5.10 Immunofluorescence staining

Free-floating sections were first blocked with a buffer containing 10% goat serum, 1% bovine serum albumin, and 0.3% Triton X-100 in PBS for 1 h, followed by overnight incubation with selected antibodies in blocking buffer at 4°C. The following day, the sections were washed three times with PBS and incubated with the appropriate fluorescent secondary antibodies (Jackson ImmunoResearch, West Baltimore, USA) diluted 1:250 in blocking buffer for 1 h at 25°C. The slides were visualized using a fluorescence microscope. The following primary antibodies were used: rabbit monoclonal antibody [EPR25414-249] against ATP1A3 + alpha 1 sodium potassium ATPase + ATP1A2 + ATP1A4 (Abcam; ab300507, 1:100 dilution); anti-GATA1(Ab-142) antibody (Signalway Antibody; 21041–2, 1:100 dilution); anti-PTHR1 antibody (Affinity; DF6589, 1:100 dilution); mouse monoclonal [JC/70A] anti-CD31 antibody (Abcam; ab9498, 1:200 dilution); rabbit polyclonal anticollagen-IV antibody (Abcam; ab6586, 1:100 dilution); rabbit polyclonal antifibronectin antibody (Abcam; ab2413, 1:100 dilution); rabbit polyclonal anti-CD13 antibody (Servicebio; GB11356-100, 1:100 dilution); and recombinant antidesmin antibody (Servicebio; GB15075-100, 1:100 dilution). The results were documented using an FV500 upright confocal microscope (AXlO; ZEISS, Oberkochen, Germany).

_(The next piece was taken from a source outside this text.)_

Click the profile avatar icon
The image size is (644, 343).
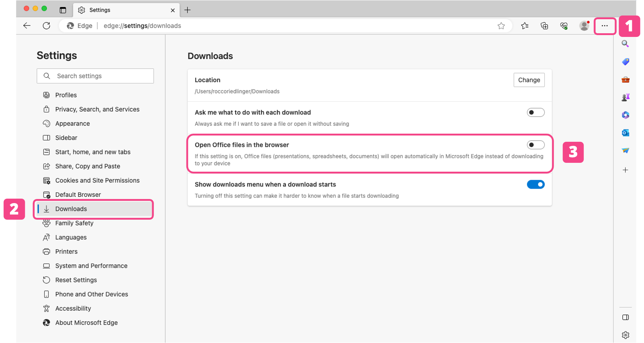click(x=584, y=26)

5.11 Development of a TPRS

5.12 Immunological characterization

The ESTIMATE algorithm⁷⁸ was used, as previously described,⁷⁹ to calculate the overall immune and stromal cell abundance and quantify tumor purity for each sample. A set of pan-cancer T-cell-inflammation-associated signatures was collected from Ayers et al.,⁸⁰ to define pre-existing cancer immunity and predict the clinical response to immune checkpoint inhibitors (ICIs). In addition, a gene set for the cancer immune cycle, including seven steps,⁸¹ was collected. A gene set of 28 immune cells was obtained from a previous study by Charoentong et al.⁴¹ A set of gene profiles positively associated with the clinical response to ICIs was collected from a previous study by Mariathasan.⁸² The enrichment scores of the above gene sets were quantified using ssGSEA using the R package “GSVA,” as previously described.⁸³

5.13 Statistical analysis

All data analyses were performed using R software, version 3.6.3. Correlations between variables were measured using Pearson's or Spearman's coefficients. The Student's t-test was used for continuous variables with a normal distribution, while the Mann–Whitney U test was used for variables with a non-normal distribution. Categorical variables were compared using the chi-square test or Fisher's exact test. Survival curves for prognostic analyses were generated using the Kaplan–Meier method, and the log-rank test was applied to estimate statistical significance. The significance level was set at p < 0.05, and all statistical tests were two-sided.